Continue to add layers of bulk substrate sandwiched with sprinklings of colonized grain spawn till your desired depth is reached.
Sterilize the lid of the bin with alcohol. Add some alcohol to a paper towel and use that to wipe down the inner sides of the tub that is above the inoculated bulk substrate.
Cover the bin. You can’t open the bin anymore till the bin has been fully colonized.
Keep the bin out of direct sunlight in a place that is a bit warm. You don’t want it somewhere that is hot. You just need a little warmth with some ambient light.
Sixth Step: Check the bin daily for signs of full colonization
Inspect the sides of the bin after a few days to check for signs of colonization. You’ll start to notice white spots that expand from every point of grain spawn. Later, the white spots will cover the entire surface of the substrate. Small droplets of moisture will start to pop out. This is a good sign of fast colonization and proper hydration.
Check for pinning mushrooms. Pinning mushrooms grow vertically from the surface of the bulk substrate after forming small knots of white mycelium.
For manure substrate, the tub will take about two or three weeks to fully colonize. For hardwood, the colonization rate varies.
Seventh Step: Case the tub and wait for the mushroom to fruit
Once you begin to notice hyphae pins or knots, you can add a layer of casing the tub.

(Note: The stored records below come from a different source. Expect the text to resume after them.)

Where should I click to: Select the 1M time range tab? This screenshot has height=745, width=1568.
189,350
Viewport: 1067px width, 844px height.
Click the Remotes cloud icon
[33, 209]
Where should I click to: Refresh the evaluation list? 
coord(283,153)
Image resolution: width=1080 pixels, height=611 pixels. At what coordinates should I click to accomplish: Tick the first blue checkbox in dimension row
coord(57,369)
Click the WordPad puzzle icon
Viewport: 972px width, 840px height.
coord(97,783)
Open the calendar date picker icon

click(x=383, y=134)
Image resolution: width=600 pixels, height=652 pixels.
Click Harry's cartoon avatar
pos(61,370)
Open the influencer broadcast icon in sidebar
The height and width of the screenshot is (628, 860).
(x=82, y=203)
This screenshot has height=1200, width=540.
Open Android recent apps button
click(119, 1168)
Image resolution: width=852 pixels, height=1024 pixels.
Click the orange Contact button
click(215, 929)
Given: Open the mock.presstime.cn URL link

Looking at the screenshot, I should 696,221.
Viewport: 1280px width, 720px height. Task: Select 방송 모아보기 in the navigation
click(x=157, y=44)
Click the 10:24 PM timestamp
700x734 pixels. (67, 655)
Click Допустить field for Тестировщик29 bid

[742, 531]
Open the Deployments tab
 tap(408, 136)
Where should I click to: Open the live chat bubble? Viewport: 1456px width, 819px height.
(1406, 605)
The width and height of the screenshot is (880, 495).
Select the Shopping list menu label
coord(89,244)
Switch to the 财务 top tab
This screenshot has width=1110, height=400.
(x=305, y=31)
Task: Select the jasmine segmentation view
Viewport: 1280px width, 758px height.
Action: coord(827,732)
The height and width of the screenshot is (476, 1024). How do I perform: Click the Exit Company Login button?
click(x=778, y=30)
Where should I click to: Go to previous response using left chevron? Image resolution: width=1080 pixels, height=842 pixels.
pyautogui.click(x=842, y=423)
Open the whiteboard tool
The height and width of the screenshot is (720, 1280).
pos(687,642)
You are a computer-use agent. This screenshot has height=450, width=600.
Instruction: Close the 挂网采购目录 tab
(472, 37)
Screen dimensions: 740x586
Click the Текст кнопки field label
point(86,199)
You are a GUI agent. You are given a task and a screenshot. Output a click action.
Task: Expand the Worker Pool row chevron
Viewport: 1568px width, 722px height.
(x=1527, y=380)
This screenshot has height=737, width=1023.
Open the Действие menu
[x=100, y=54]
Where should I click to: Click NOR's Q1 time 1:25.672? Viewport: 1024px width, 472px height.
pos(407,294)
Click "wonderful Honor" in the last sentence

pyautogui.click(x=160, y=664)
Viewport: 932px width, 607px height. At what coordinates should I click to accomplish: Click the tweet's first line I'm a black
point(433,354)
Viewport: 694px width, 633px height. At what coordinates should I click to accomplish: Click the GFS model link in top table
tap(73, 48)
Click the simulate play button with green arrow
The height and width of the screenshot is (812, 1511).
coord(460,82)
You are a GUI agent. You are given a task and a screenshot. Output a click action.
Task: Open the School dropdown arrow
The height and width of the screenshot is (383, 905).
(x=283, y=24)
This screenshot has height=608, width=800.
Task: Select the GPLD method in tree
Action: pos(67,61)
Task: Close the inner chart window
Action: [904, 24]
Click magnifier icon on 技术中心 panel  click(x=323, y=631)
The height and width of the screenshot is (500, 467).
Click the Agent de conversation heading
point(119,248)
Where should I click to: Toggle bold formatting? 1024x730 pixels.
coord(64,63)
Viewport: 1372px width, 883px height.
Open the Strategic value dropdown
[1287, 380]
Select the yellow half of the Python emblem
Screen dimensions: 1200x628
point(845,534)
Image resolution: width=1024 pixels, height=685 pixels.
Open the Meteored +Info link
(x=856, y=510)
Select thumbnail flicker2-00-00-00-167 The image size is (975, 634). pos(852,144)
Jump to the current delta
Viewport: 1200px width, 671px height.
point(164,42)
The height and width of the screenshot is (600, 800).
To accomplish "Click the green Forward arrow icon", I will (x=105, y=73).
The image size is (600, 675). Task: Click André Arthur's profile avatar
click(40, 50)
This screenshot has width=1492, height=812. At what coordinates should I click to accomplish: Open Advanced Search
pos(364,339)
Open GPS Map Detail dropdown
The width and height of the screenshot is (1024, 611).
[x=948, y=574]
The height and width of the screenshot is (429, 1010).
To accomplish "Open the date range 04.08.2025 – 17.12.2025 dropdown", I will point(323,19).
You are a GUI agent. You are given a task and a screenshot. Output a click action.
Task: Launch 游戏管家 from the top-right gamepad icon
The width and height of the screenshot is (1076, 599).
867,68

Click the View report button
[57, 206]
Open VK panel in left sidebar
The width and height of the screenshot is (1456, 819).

Remove the lid from the bin and add about half-inch to one inch of coco coir to the surface and spray the bin with a little water until the casing starts to indicate signs of full hydration. You can also use vermiculite to case the monotubs, but some experts feel that this could cause some contamination.
Mist the tub with water every day and open the lid of the bin so that some oxygen can get into the tub. A small ultra-sonic humidifier switched on for a few minutes 3 times per day will exchange the air and add moisture to the substrate. Ensure that the bin gets enough fresh air to form dense pins. Fresh air will help pin formation in colonized substrates. As said earlier, light helps mushrooms to grow in the right direction.
Once the mushrooms get to a stage that you want them, you can harvest them. Most mushroom species are ready to harvest just before the caps flatten out.
Gently twist and pull the mushroom by the lower portion of the stem to remove from the substrate surface. Once harvested your mushrooms can be dried, frozen or consumed fresh, depending on the variety and preferences.